1.After class on Tuesday I decided to take a furhter look at Agawu's book, Playing with Signs, in order to clarify our uncertainties..

2.Agawu draws his evidence of topics from Eighteenth Century writings on topics by theorists such as Mattheson, Kirnberger, and Koch (as Teresa mentioned in class). Agawu believes that topics provide character as well as a source of unity for Classical Music. Further, it is the contrasts in character which provide interest in the music. Agawu lists twenty-seven topics which he will draw from in future analysis within the book. They include: alla breve, alla zoppa, amoroso, aria, bouree, brilliant style, cadenza, sensibility, fanfare, fantasy, French overture, gavotte, hunt style, learned style, Manheim rocket, march, minuet, musette, ombra, opera buffa, pastoral, recitative, sarabande, sigh motif, singing style, Sturm und Drang, and Turkish music.
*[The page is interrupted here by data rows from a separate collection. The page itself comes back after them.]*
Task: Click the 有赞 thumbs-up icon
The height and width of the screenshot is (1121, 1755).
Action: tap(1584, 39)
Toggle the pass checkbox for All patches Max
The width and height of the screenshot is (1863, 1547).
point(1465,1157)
3.Topic identities lie in the surface texture of a piece. Agawu states, "topics are a point of departure, but never total identities." (pg. 34) Topics are specifically a musical sign consisting of a signifier (certain disposition of musical dimentions) and signified (conventional stylistic unit.) What Agawu fails to clearly outline is the make up of the signifier of a particular topic.

4. Agawu states several times that, "it is important to realize how musical process itself subsumes topical discourse in a higher level rhythm." (for example see pg. 37) Unfortunately, I never get a clear sense of what he means by "higher level rhythm" or "structural rhythm" and how it relates to topics..

5. In Chapter Three, Agawu deals with introversive semiosis, in other words the structure of a piece of music. Here Agawu relies heavily on Schenker, Schenker's Ursatz, and the idea of beginning - middle - end. Agawu argues that Schenker's structure is necessarily an instance of rhetorical strategy. (pg. 54) When reading this chapter, I assumed Agawu would explain how each topic would fit into a specific category of beginning, middle or end, however, he did not. As well he discussed the middle of a piece of music as a place where commentary is provided on previously exposed ideas. If this is so, how are we to differentiate between where topics belong in the structure. For example, if a march is a beginning type feature what happens if a march like topic occurs in the middle?

6. In looking at his final example in Chapter Three which is assumably the idea of playing with signs, it seems as though Agawu has simply done a Schenker reduction and then labelled the topics without any explanation to how the topics relate to the structure.

7. I hate to criticizer Agawu for this shortcoming because, as I have found in my own research, topics seem to be merely surface constructs. It is extremely difficult to relate them to large scale structure. I don't believe however, that this belittles the importance of topics in Classical music. Is the idea of topics in music just a matter of fact, or is it a viable form of rigorous analysis for theorists to undertake?

8. Finally, with regards to the narrative which we were trying to construct from one of Agawu's examples - Agawu states, "sometimes a combination of topical sequences enables the analyst to construct a plot for a work or movement." (pg. 31) However, he goes on to say that this is optioinal not obligatory.